En tant que coprésidents du Jury Jeune, Joakim et Louison ont plusieurs missions. « C’est en deux temps. Avant l'événement, on fait de la communication, on va voir nos camarades pour les inciter à participer au Fica, on représente le festival », explique Joakim. Au moment du festival, place au visionnage. Le duo va assister à toutes les séances de la compétition documentaire, ainsi qu’aux cérémonies d’ouverture et de clôture. L’occasion pour Louison de « faire partie de la famille Fica ». Pour ce dernier, l’expérience de jury est pleine de surprises. « On découvre les films, on a des a priori, parfois de l’excitation.
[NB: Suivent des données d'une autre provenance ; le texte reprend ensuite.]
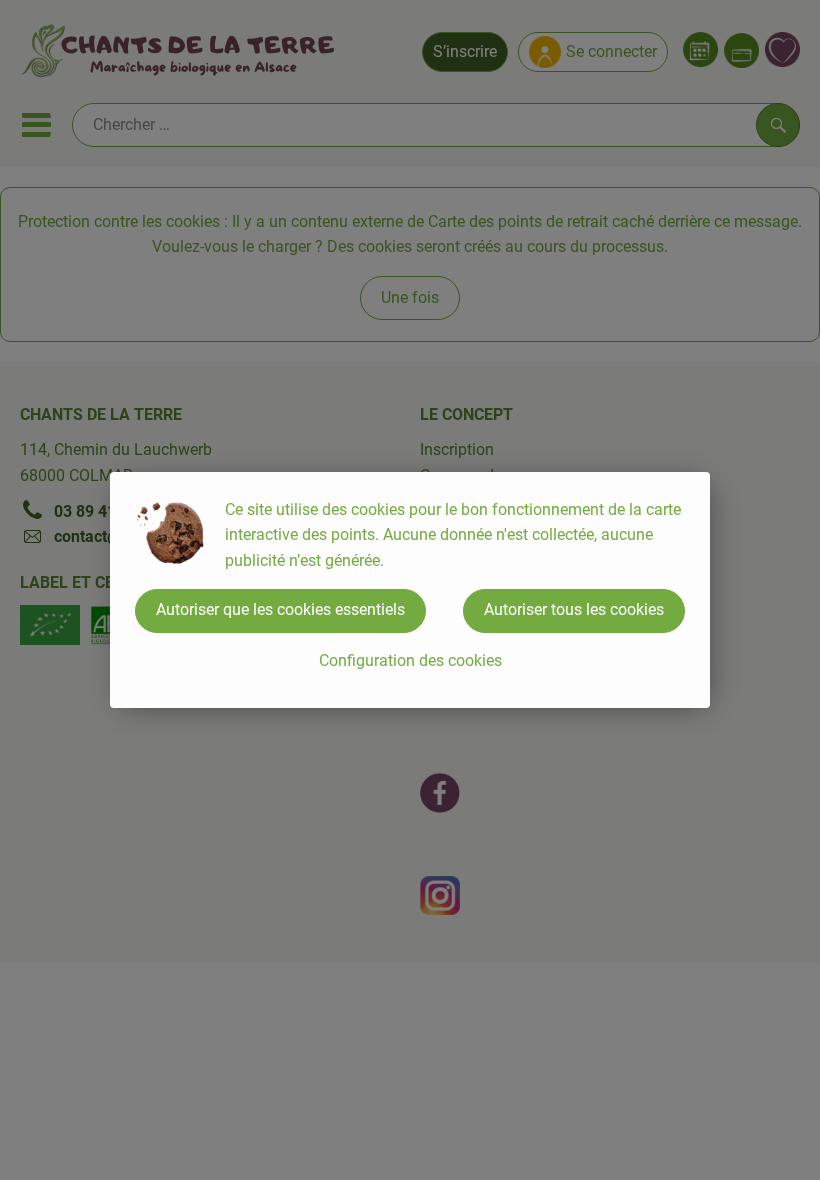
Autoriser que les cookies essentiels (280, 609)
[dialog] (410, 590)
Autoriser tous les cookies (574, 609)
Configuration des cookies (410, 660)
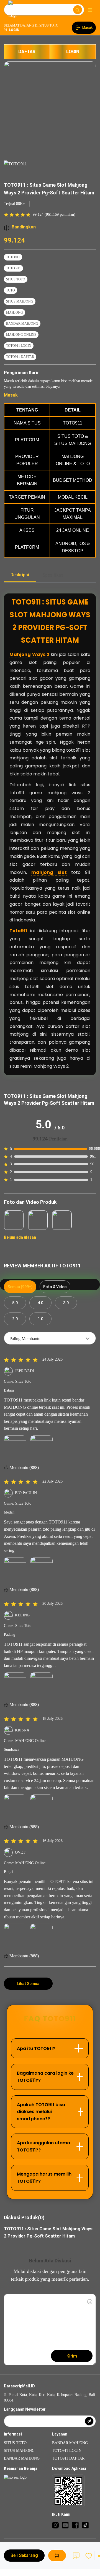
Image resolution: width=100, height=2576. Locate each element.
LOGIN (72, 51)
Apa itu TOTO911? (36, 2048)
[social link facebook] (75, 2524)
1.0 (40, 1319)
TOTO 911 (13, 268)
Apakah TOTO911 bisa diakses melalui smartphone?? (41, 2111)
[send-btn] (89, 2421)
Puis, petit à petit, on analyse, on est parfois surpris ou déçus. Plein de sentiments se mêlent. »
Juger des films documentaires est pour le duo un exercice stimulant. « On a beaucoup d’a priori sur ce format, donc c’est d’emblée un peu moins attractif pour les jeunes. Mais j’ai découvert grâce au Fica que les formes du documentaire étaient multiples », souligne Joakim. « Ce sont des œuvres qu’il faut prendre le temps d’apprécier et de décortiquer. Un documentaire a autant d’importance qu’un film de fiction », selon Louison. L’an dernier, le film Bittersweet Honey, du réalisateur birman Freddy Aung, a remporté le prix du Jury Jeune.
Membres actifs du club cinéma de leur lycée, Joakim et Louison construisent pas à pas leur cinéphilie. Une « passion dévorante » pour Louison, qui s’intéresse aujourd’hui à tous les cinémas. « Je ne connaissais pas vraiment les films asiatiques avant de participer au festival. Le Fica a été une ouverture sur le cinéma d’Asie », explique-t-il.
« Le festival nous permet de voir des films sur des sujets qui sont souvent passés sous la table dans nos sociétés européennes. Grâce au Fica, on découvre des nouvelles cultures », note Joakim. Avec une programmation éclectique, de la Birmanie à la Chine, en passant par le Japon, le Fica est le plus vieux des festivals européens uniquement consacrés à l'Asie.